Well, after things calm down on scene and we get her loaded, a car comes FLYING in to the driveway where we are parked.  Turns out it's the son of the two people arrested.  Who is also drunk.  He comes running up to the ambulance YELLING at his mom about having his dad arrested, and shoves one of the SO Deputies.  Again...this wasn't taken too kindly.  Assault on a peace officer, DWI, and a few others.  
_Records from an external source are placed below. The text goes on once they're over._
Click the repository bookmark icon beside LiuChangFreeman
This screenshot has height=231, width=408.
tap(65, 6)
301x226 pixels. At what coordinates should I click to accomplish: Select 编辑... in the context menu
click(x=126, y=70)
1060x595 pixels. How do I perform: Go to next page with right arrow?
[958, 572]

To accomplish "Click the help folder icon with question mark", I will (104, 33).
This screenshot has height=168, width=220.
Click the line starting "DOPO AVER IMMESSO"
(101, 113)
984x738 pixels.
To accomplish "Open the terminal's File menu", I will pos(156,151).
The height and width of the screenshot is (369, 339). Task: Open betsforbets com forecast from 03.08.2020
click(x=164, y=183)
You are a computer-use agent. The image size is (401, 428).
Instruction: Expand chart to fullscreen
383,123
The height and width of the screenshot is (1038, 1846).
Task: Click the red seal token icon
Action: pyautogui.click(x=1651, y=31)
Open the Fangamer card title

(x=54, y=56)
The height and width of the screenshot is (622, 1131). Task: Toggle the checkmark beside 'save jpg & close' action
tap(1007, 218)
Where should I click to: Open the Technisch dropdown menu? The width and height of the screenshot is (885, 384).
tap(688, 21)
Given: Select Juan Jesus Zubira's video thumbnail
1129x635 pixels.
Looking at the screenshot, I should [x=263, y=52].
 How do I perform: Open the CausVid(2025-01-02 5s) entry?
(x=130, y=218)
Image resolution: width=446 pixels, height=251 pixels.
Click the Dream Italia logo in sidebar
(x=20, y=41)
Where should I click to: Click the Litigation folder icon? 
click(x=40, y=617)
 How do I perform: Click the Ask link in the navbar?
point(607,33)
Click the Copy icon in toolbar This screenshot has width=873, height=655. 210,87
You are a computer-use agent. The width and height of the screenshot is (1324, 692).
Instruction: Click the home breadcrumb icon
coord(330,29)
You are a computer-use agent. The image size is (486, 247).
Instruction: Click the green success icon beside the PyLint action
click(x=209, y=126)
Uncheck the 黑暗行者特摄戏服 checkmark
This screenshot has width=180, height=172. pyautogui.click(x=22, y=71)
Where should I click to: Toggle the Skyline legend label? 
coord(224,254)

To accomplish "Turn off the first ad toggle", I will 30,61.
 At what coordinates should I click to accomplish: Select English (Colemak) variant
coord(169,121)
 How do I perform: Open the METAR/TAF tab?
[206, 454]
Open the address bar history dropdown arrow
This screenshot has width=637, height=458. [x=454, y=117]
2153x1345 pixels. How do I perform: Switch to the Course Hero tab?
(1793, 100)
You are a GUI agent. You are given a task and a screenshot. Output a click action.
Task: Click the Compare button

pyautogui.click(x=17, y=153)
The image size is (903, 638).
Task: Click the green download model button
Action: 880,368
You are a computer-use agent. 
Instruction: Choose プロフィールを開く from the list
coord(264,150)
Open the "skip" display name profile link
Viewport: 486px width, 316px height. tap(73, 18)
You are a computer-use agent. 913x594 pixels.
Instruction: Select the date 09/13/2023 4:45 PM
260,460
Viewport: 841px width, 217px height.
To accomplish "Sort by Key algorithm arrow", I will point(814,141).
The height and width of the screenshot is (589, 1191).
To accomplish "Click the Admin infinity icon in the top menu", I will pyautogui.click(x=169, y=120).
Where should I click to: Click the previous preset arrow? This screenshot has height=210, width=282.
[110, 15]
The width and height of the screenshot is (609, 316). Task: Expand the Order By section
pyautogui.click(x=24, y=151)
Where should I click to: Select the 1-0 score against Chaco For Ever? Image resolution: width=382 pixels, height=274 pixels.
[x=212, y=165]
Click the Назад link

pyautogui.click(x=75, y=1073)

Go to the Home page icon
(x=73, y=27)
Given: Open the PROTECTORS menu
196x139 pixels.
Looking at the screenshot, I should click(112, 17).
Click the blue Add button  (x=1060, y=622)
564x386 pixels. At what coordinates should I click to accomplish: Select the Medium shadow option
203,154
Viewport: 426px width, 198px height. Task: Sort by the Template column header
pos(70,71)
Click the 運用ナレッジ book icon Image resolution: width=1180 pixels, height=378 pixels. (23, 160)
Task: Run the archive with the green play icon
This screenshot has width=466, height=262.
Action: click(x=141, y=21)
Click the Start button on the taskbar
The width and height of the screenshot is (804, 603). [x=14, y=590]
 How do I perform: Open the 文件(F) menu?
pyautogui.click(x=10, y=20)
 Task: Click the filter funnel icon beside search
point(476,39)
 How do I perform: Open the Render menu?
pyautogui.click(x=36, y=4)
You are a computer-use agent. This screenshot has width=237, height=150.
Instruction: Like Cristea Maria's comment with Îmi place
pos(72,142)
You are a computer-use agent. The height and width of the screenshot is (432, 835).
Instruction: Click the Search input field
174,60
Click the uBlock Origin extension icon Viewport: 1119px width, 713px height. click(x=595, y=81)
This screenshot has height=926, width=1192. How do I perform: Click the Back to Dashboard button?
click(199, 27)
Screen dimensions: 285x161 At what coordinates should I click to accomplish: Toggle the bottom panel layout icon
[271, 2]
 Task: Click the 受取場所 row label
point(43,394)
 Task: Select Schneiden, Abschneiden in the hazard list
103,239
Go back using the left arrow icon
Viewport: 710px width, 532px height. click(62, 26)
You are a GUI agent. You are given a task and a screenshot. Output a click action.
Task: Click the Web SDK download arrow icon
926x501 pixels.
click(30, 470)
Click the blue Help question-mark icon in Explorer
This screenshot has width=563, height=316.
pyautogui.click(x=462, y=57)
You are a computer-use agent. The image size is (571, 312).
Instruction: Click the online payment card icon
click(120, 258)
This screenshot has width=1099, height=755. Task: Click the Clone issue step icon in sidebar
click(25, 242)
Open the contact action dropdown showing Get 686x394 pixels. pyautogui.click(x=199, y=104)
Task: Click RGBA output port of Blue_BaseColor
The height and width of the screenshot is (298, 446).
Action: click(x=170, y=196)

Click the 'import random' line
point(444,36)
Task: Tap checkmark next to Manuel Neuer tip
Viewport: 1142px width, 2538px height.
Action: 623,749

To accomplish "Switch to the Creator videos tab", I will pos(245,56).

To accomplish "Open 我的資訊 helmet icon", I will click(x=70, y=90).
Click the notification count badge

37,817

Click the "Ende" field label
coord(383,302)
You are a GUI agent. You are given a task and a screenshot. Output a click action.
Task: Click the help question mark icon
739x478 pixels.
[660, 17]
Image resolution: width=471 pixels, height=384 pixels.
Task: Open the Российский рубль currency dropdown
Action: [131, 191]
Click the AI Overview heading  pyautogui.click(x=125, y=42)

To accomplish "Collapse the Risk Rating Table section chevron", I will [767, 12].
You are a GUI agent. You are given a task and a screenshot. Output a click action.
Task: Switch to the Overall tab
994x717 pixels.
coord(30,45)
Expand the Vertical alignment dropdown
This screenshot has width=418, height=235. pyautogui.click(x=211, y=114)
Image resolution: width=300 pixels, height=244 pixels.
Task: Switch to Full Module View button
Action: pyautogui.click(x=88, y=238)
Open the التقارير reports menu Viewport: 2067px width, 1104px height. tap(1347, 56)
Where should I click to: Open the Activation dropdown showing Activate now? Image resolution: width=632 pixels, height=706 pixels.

So, I get to be the lucky one to call the daughter (who lives several states away).  Once I got done explaining everything, she just sounded exasperated.  I can't say I blame her much....couldn't imagine getting the call that both your parents AND your sibling had been arrested.  At once.


----------



## CANDawg (Dec 15, 2012)

ATFDFF said:


> Long and short of a 2 hour call--
> 
> Dispatched for domestic violence call. Once we get cleared in by PD....we can smell the alcohol at the front door. Find an approx. 50 y/o F, c/c of lac to scalp and deformed wrist. Pt stated husband struck her several times and attempted to break her wrist (he succeeded). She is extremely intoxicated, and doesn't want to go to the ED. Well, by Protocol and common sense, she needs to go. After about 20 minutes of talking and trying to convince her, she doesn't want to go. Call med control, have the MD tell her, multiple PD and SO. Eventually she becomes agitated. After about 5 more minutes she gets up in one of the cops faces and tries to take a swing. This....doesn't go over so well. She gets handcuffed to backboard. Assault on a police officer, obstruction, failure to comply to a legal order....etc.
> 
> ...


 
Sounds like this family is full of win.


----------



## ffemt8978 (Dec 15, 2012)

dbo789 said:


> Sounds like this family is full of win.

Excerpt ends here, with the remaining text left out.